Executive Summary

This post explores simple workflows to load large stacks of image data with Dask array.

In particular, we start with a directory full of TIFF files of images like the following:

$ $ ls raw/ | head
ex6-2_CamA_ch1_CAM1_stack0000_560nm_0000000msec_0001291795msecAbs_000x_000y_000z_0000t.tif
ex6-2_CamA_ch1_CAM1_stack0001_560nm_0043748msec_0001335543msecAbs_000x_000y_000z_0000t.tif
ex6-2_CamA_ch1_CAM1_stack0002_560nm_0087497msec_0001379292msecAbs_000x_000y_000z_0000t.tif
ex6-2_CamA_ch1_CAM1_stack0003_560nm_0131245msec_0001423040msecAbs_000x_000y_000z_0000t.tif
ex6-2_CamA_ch1_CAM1_stack0004_560nm_0174993msec_0001466788msecAbs_000x_000y_000z_0000t.tif

and show how to stitch these together into large lazy arrays

Array Chunk
Bytes 3.16 GB 316.15 MB
Shape (2010, 1024, 768) (201, 1024, 768)
Count 30 Tasks 10 Chunks
Type uint16 numpy.ndarray
768 1024 2010

on which some day we’ll eventually be able to perform complex calculations.
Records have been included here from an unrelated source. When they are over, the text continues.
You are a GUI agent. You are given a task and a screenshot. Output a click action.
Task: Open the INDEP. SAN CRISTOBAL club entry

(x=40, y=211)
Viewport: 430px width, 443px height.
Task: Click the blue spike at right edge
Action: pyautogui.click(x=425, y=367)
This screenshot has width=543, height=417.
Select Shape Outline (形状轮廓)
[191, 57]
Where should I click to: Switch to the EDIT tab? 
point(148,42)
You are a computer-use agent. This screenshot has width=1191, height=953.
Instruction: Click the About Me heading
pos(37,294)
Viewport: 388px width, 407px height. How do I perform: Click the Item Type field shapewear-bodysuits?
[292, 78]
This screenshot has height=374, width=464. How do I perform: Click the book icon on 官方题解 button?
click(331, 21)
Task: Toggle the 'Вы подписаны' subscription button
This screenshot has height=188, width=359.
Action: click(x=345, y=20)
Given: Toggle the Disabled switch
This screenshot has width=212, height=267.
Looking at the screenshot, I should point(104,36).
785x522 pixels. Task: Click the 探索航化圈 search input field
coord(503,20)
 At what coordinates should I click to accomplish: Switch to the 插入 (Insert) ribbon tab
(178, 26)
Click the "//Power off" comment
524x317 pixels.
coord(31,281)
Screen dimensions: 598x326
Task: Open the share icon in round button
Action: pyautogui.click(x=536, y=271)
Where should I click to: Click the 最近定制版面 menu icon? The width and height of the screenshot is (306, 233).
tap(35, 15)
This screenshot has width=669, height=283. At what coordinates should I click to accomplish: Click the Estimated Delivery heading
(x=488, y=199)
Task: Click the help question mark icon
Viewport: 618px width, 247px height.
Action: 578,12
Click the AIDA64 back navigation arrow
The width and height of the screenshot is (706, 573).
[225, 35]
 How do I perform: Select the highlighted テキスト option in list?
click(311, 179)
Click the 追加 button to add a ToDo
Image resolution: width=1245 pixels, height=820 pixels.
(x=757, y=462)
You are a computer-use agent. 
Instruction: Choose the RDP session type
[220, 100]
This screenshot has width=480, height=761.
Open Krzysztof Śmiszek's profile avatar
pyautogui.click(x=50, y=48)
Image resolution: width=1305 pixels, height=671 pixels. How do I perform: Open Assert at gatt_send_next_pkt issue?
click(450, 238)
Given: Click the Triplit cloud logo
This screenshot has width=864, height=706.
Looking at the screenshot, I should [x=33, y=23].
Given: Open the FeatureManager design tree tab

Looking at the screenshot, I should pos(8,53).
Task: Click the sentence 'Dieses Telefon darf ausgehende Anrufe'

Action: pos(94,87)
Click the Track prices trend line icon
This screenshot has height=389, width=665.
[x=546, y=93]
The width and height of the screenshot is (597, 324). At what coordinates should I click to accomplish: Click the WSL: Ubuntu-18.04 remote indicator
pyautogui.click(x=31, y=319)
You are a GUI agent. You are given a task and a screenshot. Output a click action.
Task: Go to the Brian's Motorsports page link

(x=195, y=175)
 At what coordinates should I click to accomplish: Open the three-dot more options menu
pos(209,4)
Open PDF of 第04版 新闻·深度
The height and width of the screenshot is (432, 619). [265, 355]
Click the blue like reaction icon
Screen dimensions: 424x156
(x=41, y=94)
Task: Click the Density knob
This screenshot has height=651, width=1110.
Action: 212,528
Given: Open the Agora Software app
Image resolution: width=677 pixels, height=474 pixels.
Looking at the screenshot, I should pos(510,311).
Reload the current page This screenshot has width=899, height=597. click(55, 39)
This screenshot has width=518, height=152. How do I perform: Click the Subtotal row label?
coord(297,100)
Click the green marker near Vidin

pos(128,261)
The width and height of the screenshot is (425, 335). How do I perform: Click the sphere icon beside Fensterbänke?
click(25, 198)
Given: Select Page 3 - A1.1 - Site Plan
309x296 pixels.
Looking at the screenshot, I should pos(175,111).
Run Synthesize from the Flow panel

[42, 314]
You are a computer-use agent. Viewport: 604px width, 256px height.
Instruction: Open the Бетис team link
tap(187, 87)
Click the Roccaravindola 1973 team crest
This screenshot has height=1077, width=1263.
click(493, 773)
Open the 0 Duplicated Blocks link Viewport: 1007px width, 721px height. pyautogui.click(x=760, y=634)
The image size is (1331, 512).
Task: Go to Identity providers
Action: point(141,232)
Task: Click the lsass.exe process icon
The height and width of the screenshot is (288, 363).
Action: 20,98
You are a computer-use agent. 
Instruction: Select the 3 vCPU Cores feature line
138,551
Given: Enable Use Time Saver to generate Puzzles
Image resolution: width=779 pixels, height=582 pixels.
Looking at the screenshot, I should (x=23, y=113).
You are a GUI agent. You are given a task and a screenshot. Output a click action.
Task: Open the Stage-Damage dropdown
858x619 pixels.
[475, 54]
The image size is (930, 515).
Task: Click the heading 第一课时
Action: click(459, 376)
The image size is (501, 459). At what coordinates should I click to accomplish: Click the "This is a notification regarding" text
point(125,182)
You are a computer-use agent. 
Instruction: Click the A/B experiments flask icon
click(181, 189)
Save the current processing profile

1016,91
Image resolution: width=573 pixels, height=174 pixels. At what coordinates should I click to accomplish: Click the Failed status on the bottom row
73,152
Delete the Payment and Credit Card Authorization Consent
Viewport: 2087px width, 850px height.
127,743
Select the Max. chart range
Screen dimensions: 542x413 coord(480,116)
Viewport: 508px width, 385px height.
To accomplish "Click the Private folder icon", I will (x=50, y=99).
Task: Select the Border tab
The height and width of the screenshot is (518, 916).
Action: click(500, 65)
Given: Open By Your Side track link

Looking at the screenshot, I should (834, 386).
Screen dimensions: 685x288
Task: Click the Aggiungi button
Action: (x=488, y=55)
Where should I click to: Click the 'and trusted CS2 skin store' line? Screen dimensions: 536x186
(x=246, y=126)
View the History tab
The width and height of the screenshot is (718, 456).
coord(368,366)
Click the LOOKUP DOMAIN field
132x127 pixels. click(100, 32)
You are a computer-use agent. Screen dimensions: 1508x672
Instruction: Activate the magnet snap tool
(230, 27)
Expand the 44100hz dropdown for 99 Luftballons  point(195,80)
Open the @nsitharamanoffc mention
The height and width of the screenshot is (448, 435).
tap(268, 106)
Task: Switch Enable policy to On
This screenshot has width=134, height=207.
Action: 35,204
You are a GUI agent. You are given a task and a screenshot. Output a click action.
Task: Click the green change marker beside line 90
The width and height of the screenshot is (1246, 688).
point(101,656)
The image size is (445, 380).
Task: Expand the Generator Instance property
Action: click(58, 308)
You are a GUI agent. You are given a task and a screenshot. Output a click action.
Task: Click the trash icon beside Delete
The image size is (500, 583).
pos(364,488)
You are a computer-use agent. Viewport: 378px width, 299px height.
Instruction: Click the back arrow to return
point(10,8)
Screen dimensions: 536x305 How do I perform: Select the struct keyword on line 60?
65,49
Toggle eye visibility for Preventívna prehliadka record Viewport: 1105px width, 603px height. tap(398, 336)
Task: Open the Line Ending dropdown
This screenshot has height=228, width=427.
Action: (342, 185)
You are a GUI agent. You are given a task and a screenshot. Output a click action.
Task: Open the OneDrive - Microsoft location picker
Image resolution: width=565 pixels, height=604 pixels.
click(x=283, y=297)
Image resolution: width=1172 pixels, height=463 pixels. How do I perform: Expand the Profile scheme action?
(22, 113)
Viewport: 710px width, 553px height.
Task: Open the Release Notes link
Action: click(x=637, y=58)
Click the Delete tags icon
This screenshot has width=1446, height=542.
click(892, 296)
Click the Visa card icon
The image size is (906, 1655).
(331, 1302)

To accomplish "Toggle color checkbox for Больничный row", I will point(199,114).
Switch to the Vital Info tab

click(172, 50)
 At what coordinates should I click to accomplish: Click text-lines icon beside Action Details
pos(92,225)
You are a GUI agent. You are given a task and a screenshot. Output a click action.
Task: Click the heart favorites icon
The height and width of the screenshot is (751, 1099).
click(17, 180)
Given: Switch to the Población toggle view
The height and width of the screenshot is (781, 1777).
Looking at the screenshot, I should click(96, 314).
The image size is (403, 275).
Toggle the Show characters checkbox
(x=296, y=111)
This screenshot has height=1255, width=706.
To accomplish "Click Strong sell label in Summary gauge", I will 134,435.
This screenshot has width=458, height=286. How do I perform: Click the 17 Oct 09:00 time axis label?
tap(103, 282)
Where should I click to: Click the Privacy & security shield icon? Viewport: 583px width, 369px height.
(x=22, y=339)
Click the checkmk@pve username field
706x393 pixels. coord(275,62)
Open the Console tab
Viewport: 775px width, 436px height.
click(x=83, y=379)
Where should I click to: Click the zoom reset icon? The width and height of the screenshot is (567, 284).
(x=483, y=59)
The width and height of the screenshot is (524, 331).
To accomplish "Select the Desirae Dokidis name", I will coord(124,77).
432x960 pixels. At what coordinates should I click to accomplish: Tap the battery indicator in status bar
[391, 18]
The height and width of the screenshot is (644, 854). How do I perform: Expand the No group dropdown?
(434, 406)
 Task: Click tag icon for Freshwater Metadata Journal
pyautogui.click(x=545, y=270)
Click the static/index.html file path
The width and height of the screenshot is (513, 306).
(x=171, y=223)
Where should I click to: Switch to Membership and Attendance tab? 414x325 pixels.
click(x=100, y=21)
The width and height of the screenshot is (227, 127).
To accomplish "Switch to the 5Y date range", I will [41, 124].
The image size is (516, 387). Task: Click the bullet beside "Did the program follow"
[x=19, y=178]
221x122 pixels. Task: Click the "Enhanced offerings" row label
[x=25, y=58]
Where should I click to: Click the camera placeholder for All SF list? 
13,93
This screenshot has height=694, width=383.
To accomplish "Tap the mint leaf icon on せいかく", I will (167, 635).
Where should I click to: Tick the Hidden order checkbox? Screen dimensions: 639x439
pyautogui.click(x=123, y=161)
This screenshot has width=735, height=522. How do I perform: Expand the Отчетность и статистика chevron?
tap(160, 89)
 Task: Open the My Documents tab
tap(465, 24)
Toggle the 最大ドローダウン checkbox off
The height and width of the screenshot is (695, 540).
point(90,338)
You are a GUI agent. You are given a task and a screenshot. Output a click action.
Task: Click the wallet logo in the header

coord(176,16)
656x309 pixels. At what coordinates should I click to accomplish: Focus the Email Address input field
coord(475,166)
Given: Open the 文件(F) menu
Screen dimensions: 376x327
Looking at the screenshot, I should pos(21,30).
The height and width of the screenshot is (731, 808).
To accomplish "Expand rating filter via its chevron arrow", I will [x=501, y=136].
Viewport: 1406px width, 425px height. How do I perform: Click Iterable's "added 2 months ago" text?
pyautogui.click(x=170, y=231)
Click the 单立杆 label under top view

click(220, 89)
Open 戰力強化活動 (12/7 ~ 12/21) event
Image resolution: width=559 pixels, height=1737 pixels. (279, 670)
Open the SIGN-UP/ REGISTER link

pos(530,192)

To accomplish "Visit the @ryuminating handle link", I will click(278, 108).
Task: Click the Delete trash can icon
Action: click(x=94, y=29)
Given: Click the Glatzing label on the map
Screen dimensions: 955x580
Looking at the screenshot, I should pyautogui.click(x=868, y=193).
Light Microscopy data rendered with NVidia IndeX Light Microscopy data rendered with NVidia IndeX

Disclaimer: we’re not going to produce rendered images like the above in this post. These were created with NVidia IndeX, a completely separate tool chain from what is being discussed here. This post covers the first step of image loading.

Series Overview

A common case in fields that acquire large amounts of imaging data is to write out smaller acquisitions into many small files. These files can tile a larger space, sub-sample from a larger time period, and may contain multiple channels. The acquisition techniques themselves are often state of the art and constantly pushing the envelope in term of how large a field of view can be acquired, at what resolution, and what quality.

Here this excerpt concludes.